Os olhos dela estavam cravados em meu corpo, esquadrinhando cada pedaço com os olhos de admiração, como todas as enfermeiras antes dela fizeram. Mas isso só me irritava ainda mais, porque me lembrava do que eu nunca mais poderia fazer.
Ao menos a admiração dela me deu tempo de olhar seu corpo de cima a baixo, analisando ela sem ter que disfarçar. A mulher era baixinha, mas o corpo tinha curvas e eu notei isso mesmo com as roupas dela, o quadril largo, a bunda empinada e o par de seios que parecia se espremer dentro do sutiã apertado.

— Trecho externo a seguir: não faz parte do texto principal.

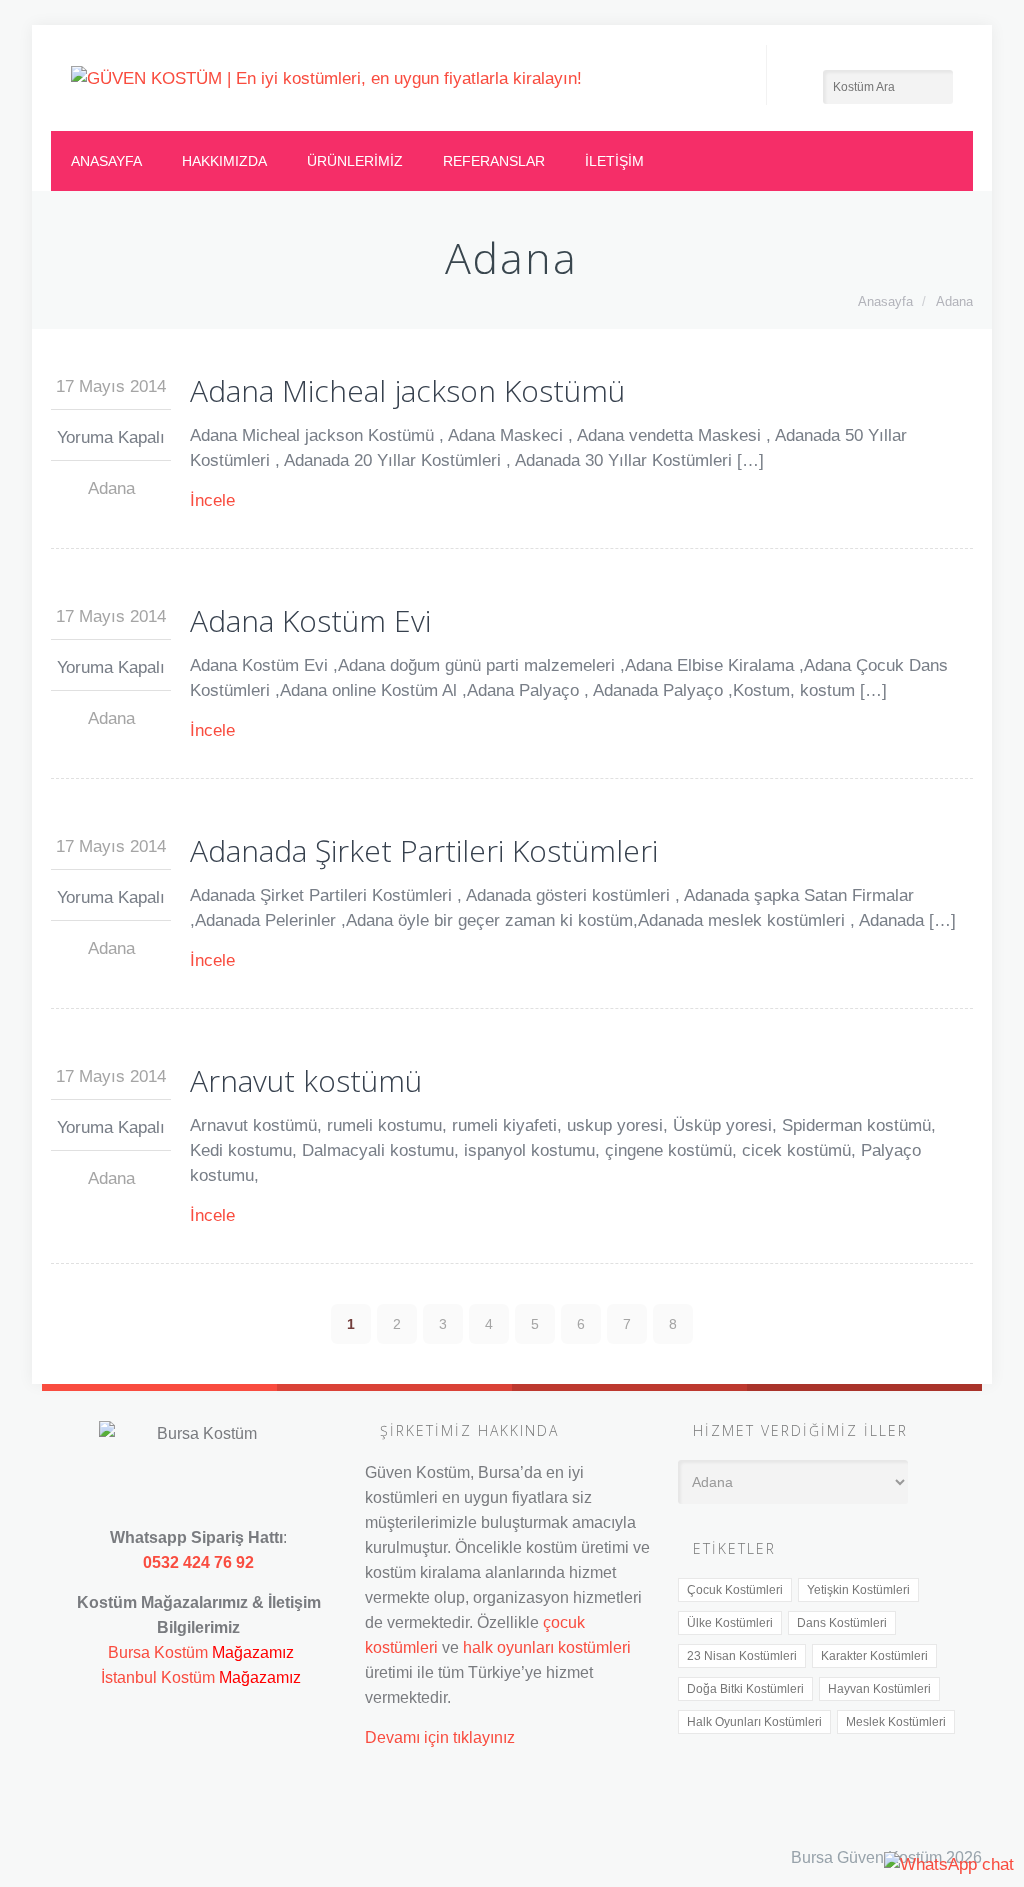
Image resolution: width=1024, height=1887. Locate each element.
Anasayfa (106, 161)
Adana (954, 301)
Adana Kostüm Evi (310, 620)
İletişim (614, 161)
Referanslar (494, 161)
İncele (212, 500)
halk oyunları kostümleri (547, 1647)
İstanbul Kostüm (158, 1677)
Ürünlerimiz (355, 161)
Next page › (940, 1324)
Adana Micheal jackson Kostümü (407, 390)
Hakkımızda (224, 161)
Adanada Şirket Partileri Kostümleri (424, 850)
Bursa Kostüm (158, 1652)
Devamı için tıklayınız (440, 1737)
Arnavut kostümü (306, 1080)
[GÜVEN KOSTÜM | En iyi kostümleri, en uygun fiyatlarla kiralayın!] (326, 78)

— Com toda certeza, não tem nada de velho aí. — Ela sussurrou e inclinou a cabeça de lado, tentando me olhar melhor, fazendo os cabelos longos e castanhos caírem em ondas para o lado.

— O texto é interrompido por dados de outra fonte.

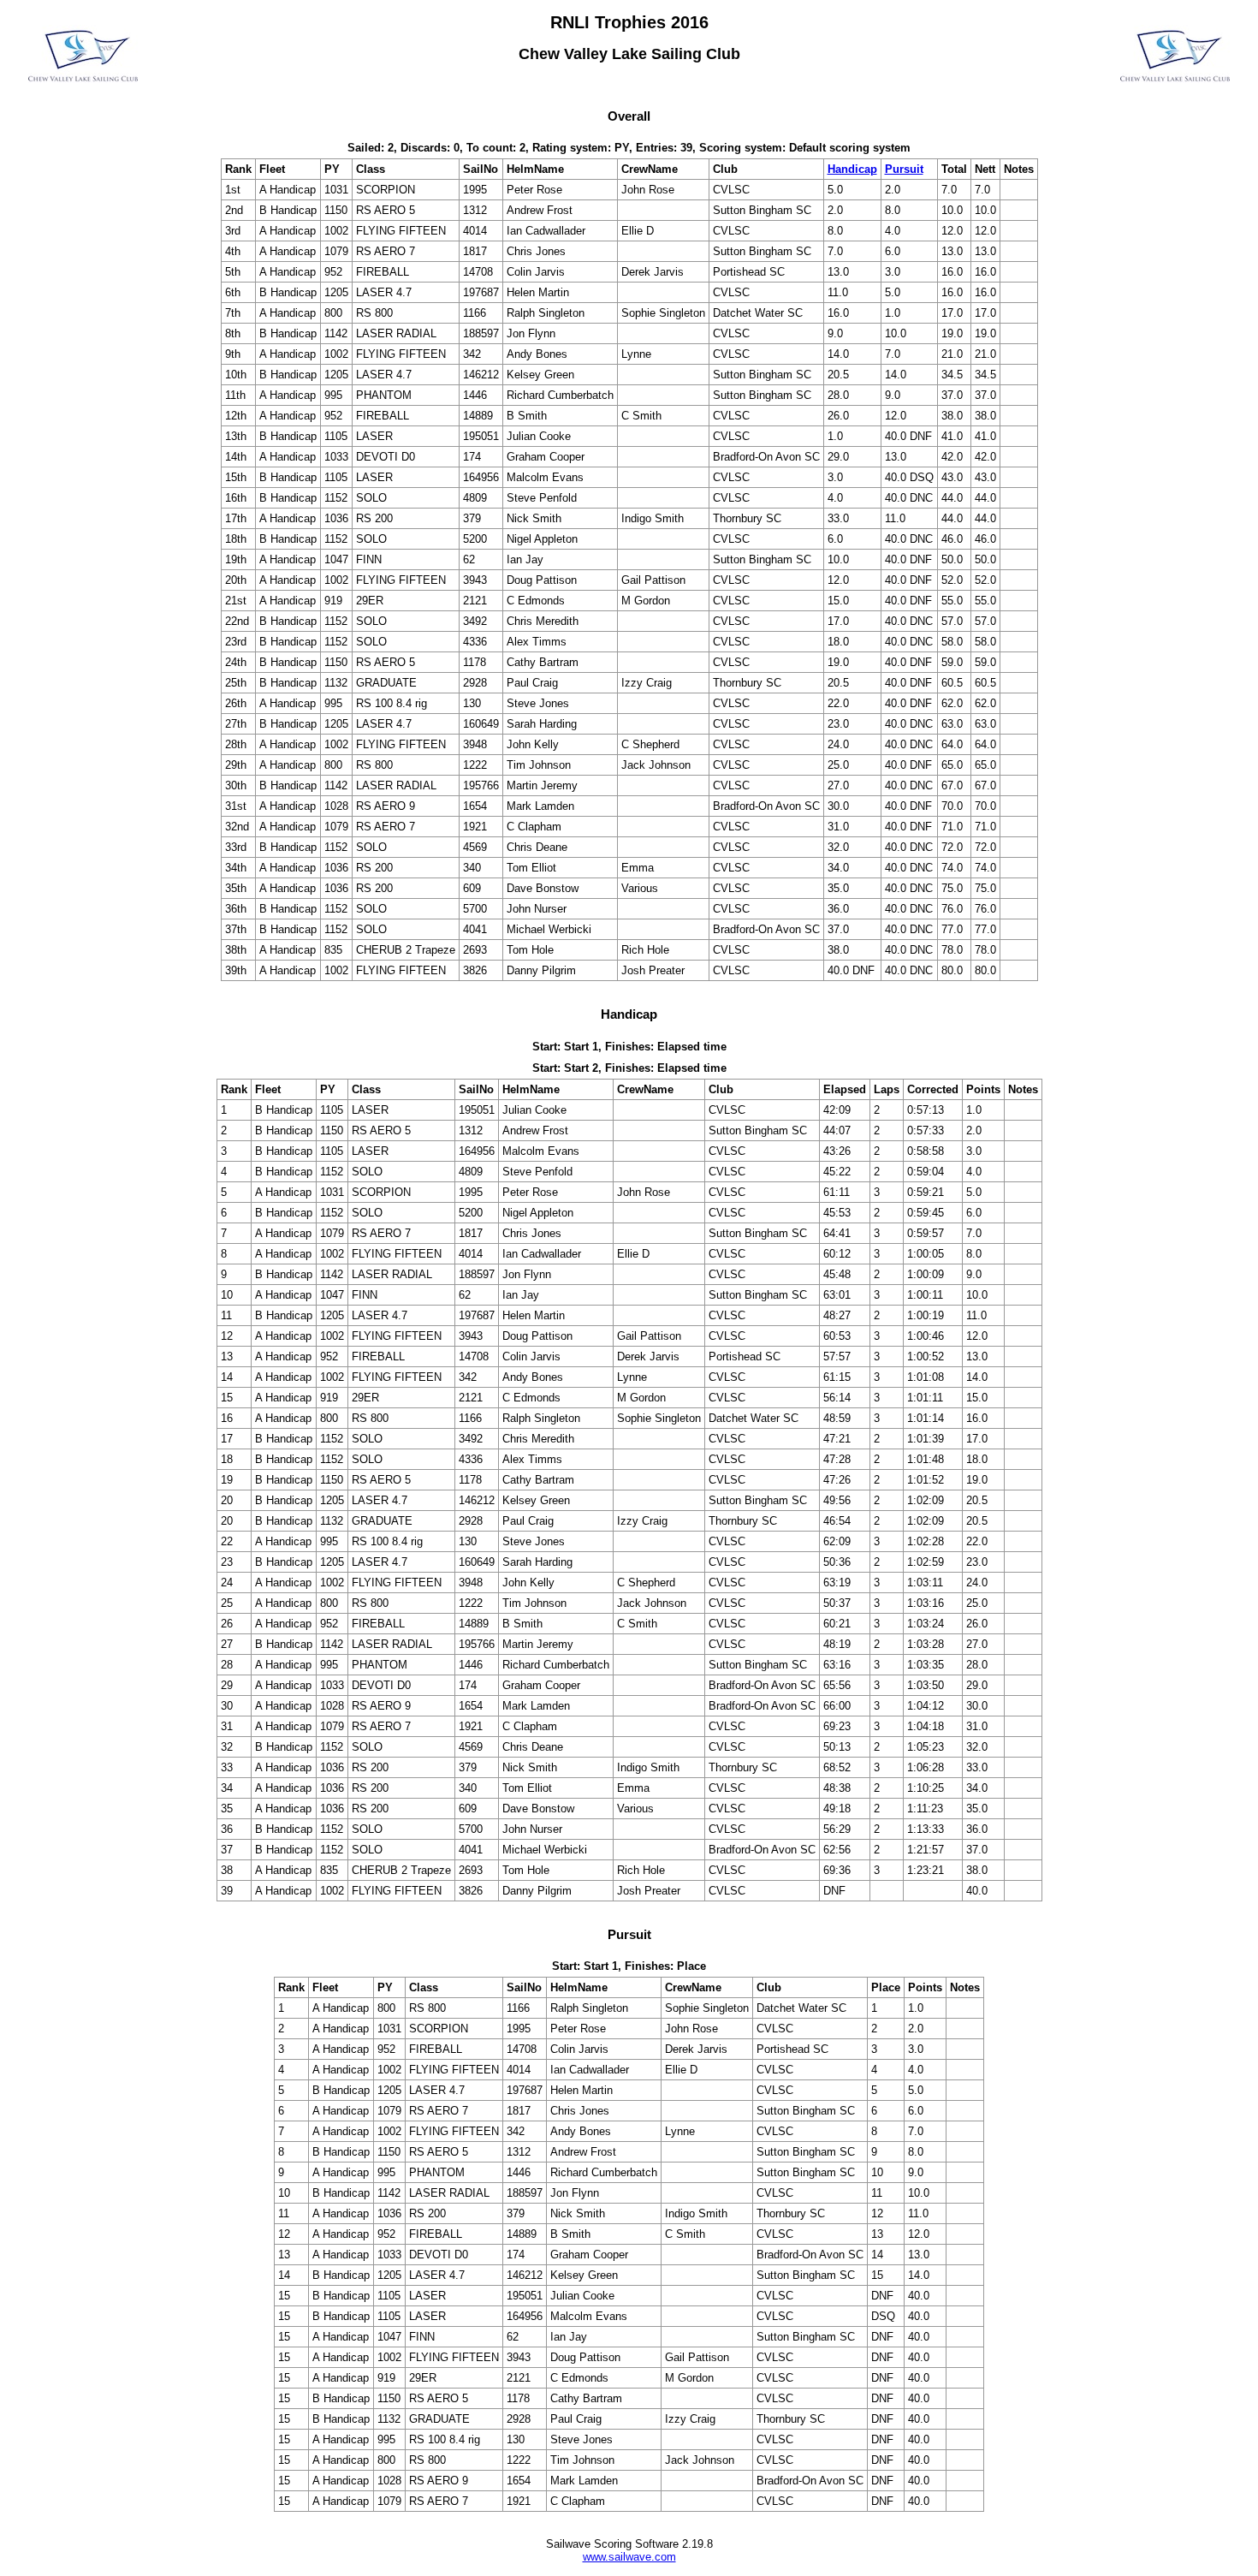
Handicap (852, 169)
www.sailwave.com (629, 2556)
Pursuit (904, 169)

Os olhos dela eram duas pedras verdes enormes, brilhando, eu só não sabia se era pelo sol ou pela imagem à sua frente.
— Que bom que percebeu isso, agora já pode ir embora, sou capaz de me cuidar sozinho! — exclamei, levando as mãos às rodas da cadeira, me colocando em movimento, querendo olhá-la mais de perto antes de demiti-la.

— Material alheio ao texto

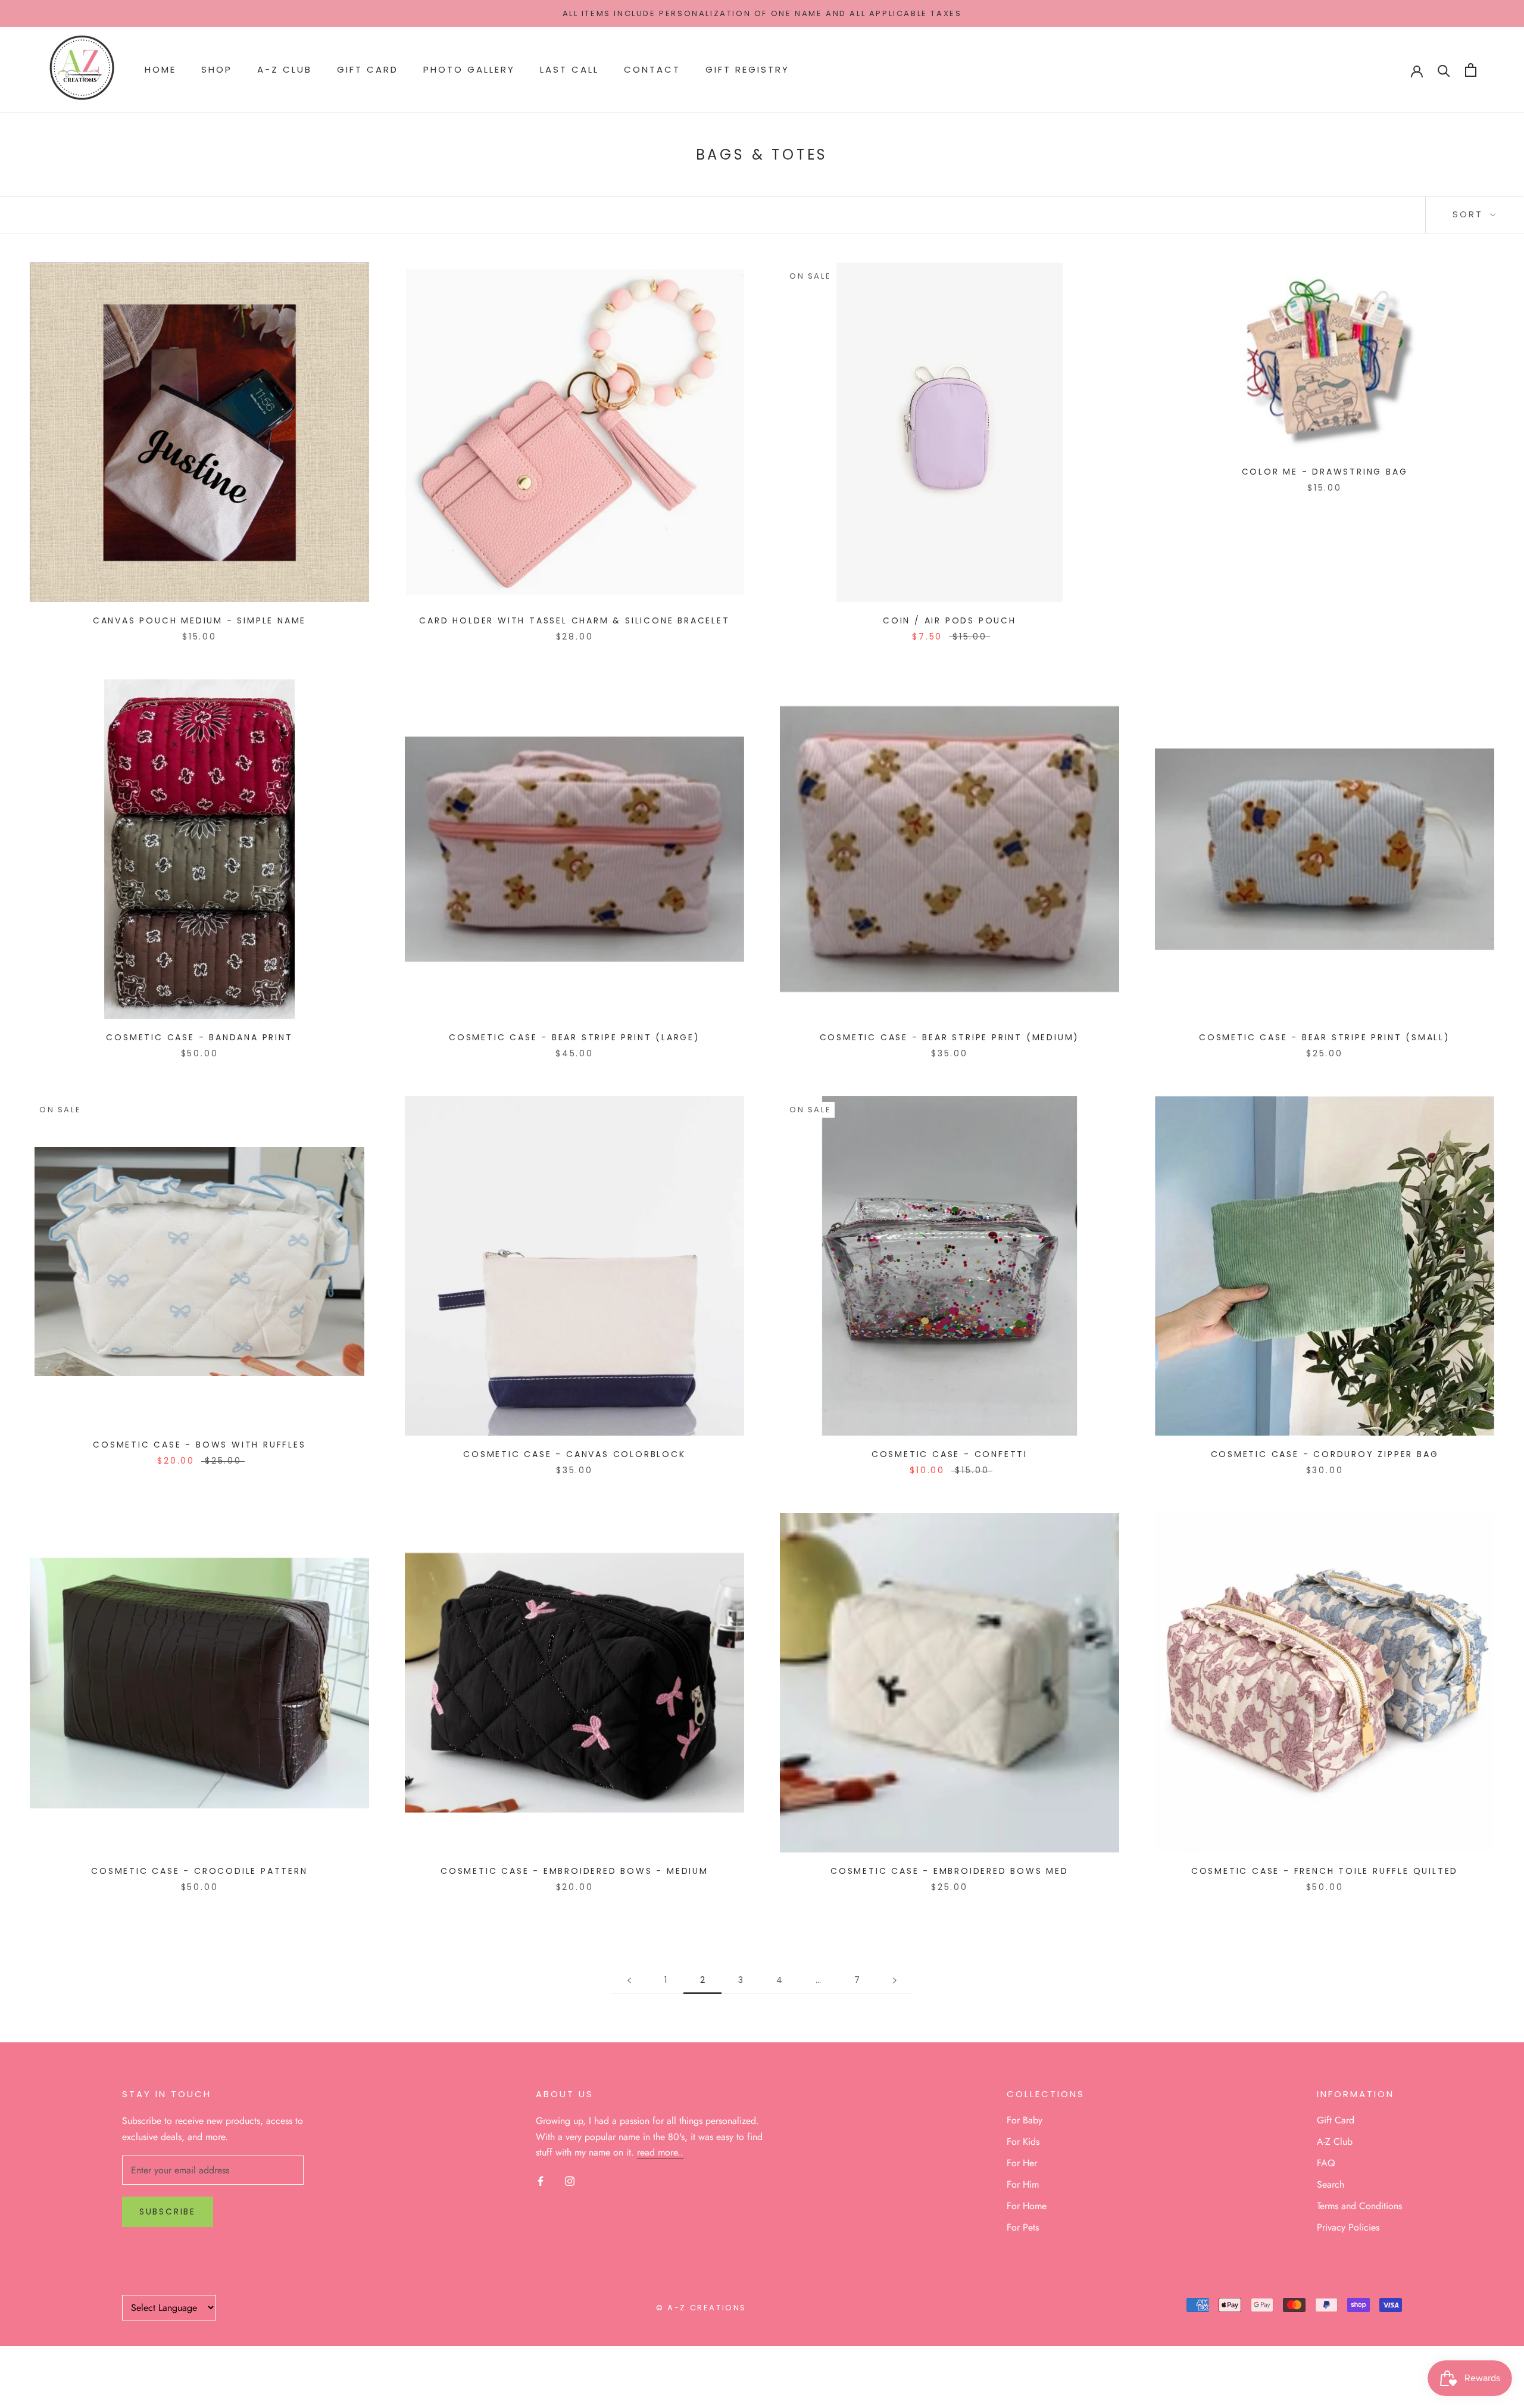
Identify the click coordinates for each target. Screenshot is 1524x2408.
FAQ (1326, 2163)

— Claro que pode, estar em uma cadeira não te torna incapaz de nada...
— Apenas de me levantar, andar e ter uma ereção! — a interrompi novamente e dessa vez ela engasgou, começando a tossir, mas sem conseguir evitar olhar para o meu pau.
— Você vai poder andar, Luke, para com essa merda! Os médicos disseram que você tem muitas chances de voltar a andar.
— Sim, eles só não conseguem fazer porra nenhuma para me ajudar! — gritei irritado e cansado daquela repetição otimista deles. — Problemas psicológicos, trauma. Eu tomei dois tiros, passei por cirurgias, vai por mim isso não é sobre trauma!
Empurrei a cadeira passando no meio dos dois e não me importando nenhum pouco em ser educado, aquela era a minha vida, a merda do meu sofrimento. Porque eles simplesmente não me deixavam encarar isso como eu queria, do mesmo jeito como sempre encarei a vida, de forma bem realista e nenhuma pouco sonhadora?
— Na verdade, isso é uma coisa boa, significa que você pode voltar a andar antes do que pensa. — a mocinha irritante falou nas minhas costas. — Vai depender da sua vontade de voltar a andar, seu cérebro pode comandar seu corpo e ajudar seu corpo a se recuperar, você só tem que pensar positivo!
Respirei fundo, absorvendo toda aquela bosta de positividade e trabalhar para que meu cérebro me ajudasse. Tudo aquilo não passava de uma ideia estúpida.
Me virei lentamente e a encarei, querendo arrancar o sorriso esperançoso do rosto dela.
— Como é mesmo o seu nome?
— Monalisa Clark! — ela respondeu, abrindo ainda mais o sorriso e me estendendo a mão.
Então uma ideia passou por minha mente e eu retribuí o sorriso, aceitando a mão e apertando de forma inocente, mas o olhar dela mudou no exato segundo em que eu apertei mais forte, antes de puxá-la e fazendo-a cair sentada em meu colo.
O corpo dela se acomodou contra o meu, como se estivesse no lugar mais confortável, ou como se nossos corpos se encaixassem perfeitamente. Mas eu não era hora de pensar nisso!
— Dona Monalisa Clark, obrigada pela visita, mas eu não preciso de uma babá ou de uma enfermeira. — falei, vendo de perto a expressão surpresa dela, e me apressei em direção à porta. — Então tenha um bom dia.
Abri a porta e envolvi a cintura dela, pronto para jogá-la do lado de fora, deixando claro que não a queria aqui.
Mas ela agarrou meu pescoço no mesmo instante em que eu ergui seu corpo, os braços apertados em volta de mim nos deixou perigosamente perto, seu rosto se esfregou contra o meu, e nossas respirações se misturaram quando ela sussurrou.
— Vai ter que aprender a lidar comigo, senhor Luke, porque eu não pretendo ir a lugar nenhum!